A woman who stays home and is financially dependent on her partner has very few options if the relationship becomes intolerable. A woman with a job and money has the freedom to leave. If I had not achieved financial independence, I'm not sure I'd even be alive today.
Well, if you weigh it all out, and I did when my children were small...I preferred to take the chance of being the one who raised my children, rather than to let someone else do it.
To me--it was the most important decision I've ever made, and I've never regretted it--and my kids have thanked me for it...
LOL I had to switch into threaded view to see if you were replying to me.
Rather then going into a lengthy explanations, clarifications, and debate, I would just prefer to agree to not completely agree to you and leave it at this. Not about your personal experience of course.
The answer to the problem you pose is "get a good lawyer, its half yours and you are entitled to it!" A stay at home Mom is more valuable than a dozen career women!
You have a full time job. You work in the home. As soon as you find employment somewhere, you will work outside the home. Enjoy the time with your child while you still have it. I speak from experience. Being dependent on your spouse for income feels humilitating, but it's not a terrible situation. But....isn't he dependent on YOU to manage the household? Think about it. I admire you for trying so hard. You'll find a job.
My children attended playgroup and nursery even when I was home. I considered it beneficial to their overall development. When I started working, nothing changed. My daughters are now grown women, who are well-balanced and successful in their lives. They are both financially independent and free to make their own decisions concerning their futures.
They have on many occasions spontaneously expressed gratitude to me on the mothering they received from me.
When they were small, I was frequently congratulated, even by complete strangers, about how well I was bringing up my children.
I am totally happy with the decisions I took, and so are my daughters. If SAHMs wish to feel superior to me, they are free to do so; I don't give a toss. I am very glad I refused to stay in that position myself.
How ironic...as a SAHM, the working mothers were constantly looking down their nose at me--I struggled for years to overcome the bias and condescending attitudes that I received on a daily basis...so if I'm a tad overzealous with my opinion, I hope you can understand why.
As far as financial independence--my husband worked full-time, and the money he made went to all of us. When he fell ill, and couldn't work, the money that I brought in from working from home went to all of us...there has never been "his" or "her" money in our home...and we've managed to stay together for over 20 years, happily...
Tammy, you're extremely lucky to be married to someone decent, who values what you do.
Unfortunately not all women are as lucky as you. If you're married to a control freak (or worse, a control freak who resents the fact that you dared to have kids), then it ain't so simple.
Empress--Thank you. I know I am very lucky...now. I was married before to an unfaithful idiot(sorry, but he was), so I really do understand about bad relationships. But, even at that, we did share the same feelings about my raising our two children...go figure...

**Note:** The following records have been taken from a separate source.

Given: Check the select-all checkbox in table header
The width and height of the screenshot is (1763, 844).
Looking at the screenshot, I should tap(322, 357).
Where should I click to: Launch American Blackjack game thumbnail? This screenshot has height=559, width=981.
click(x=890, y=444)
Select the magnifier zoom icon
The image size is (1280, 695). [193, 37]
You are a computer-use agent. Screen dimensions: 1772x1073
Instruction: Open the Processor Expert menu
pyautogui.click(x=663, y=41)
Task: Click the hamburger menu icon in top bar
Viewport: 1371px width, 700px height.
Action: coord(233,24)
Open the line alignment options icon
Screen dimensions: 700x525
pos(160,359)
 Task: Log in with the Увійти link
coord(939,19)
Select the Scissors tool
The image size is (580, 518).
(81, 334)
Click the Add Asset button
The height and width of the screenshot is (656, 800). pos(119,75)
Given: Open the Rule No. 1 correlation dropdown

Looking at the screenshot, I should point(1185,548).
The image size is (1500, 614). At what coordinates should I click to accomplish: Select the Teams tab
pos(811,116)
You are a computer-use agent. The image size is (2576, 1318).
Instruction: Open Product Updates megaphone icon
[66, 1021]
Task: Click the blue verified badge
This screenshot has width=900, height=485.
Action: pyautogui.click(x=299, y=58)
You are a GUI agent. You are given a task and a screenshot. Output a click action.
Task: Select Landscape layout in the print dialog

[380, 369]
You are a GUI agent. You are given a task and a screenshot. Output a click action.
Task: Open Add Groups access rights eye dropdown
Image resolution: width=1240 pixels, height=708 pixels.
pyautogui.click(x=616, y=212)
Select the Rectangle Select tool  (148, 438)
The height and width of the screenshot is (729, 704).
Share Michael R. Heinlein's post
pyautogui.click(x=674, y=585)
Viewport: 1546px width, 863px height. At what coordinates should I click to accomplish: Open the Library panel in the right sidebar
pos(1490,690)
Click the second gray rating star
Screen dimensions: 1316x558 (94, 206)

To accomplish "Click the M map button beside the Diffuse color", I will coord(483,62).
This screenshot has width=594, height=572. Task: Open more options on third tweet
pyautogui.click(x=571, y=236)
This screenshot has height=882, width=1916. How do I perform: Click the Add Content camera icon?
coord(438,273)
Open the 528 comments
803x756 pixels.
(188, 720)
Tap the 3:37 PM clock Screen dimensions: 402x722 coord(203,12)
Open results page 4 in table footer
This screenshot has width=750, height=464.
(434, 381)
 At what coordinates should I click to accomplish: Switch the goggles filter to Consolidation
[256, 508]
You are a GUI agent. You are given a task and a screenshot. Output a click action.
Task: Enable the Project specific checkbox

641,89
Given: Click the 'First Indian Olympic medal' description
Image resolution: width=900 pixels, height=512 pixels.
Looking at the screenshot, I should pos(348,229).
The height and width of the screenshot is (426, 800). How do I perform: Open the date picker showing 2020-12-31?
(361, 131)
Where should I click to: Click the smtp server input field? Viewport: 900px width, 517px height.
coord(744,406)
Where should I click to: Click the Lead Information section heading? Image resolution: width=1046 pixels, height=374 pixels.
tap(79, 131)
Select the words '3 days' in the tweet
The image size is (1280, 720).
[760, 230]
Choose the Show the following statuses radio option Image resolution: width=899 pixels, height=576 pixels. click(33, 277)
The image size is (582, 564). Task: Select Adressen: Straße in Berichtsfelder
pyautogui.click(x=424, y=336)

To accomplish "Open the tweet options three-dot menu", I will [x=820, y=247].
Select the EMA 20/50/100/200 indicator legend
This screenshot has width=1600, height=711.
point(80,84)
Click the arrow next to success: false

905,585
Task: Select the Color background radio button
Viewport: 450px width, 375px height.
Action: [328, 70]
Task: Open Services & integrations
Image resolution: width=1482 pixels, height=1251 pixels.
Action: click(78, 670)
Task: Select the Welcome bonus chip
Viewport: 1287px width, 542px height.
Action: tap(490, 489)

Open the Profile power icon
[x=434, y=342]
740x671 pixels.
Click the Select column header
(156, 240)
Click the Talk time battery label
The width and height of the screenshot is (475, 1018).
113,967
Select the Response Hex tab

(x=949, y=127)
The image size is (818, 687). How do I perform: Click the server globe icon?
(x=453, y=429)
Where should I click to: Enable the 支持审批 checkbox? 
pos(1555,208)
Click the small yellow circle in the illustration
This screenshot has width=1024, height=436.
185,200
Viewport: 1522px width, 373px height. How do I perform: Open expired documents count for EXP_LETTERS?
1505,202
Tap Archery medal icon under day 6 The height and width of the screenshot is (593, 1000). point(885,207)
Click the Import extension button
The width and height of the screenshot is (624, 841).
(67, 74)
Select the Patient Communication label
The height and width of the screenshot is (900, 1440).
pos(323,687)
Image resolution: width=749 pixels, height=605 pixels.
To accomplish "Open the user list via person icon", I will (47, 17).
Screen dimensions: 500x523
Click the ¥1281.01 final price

Shelly stays home and takes care of the kids and she's been doing it for seven years ... I go out and earn the bread and think nothing of it (mainly because *I* would go insane sitting home with the kids every day while *she* worked).
Nuclear families existed like this all throughout the 60s, so you're not mooching any more than your grandmother was off of your grandfather. You just perceive things differently because you come from a generation where most women work.
Oddly enough, it was Women's Lib that created the current two-bread winner society. With couples working they could afford more than the single person - and did. Everyone family live lavish lives as they bought more into the American Dream, never realizing the cost that would come in the end.
Luxury became common place (and expected) which meant more and more of our salaries went to items we never considered purchasing before (A TV for every room, brand new appliances (not hand-me-downs) and so on. No longer do we run things until their broke, we replace them when they grow old - and this costs money. As such, we find ourselves held in check by our luxuries - thus the need for a two-wage family.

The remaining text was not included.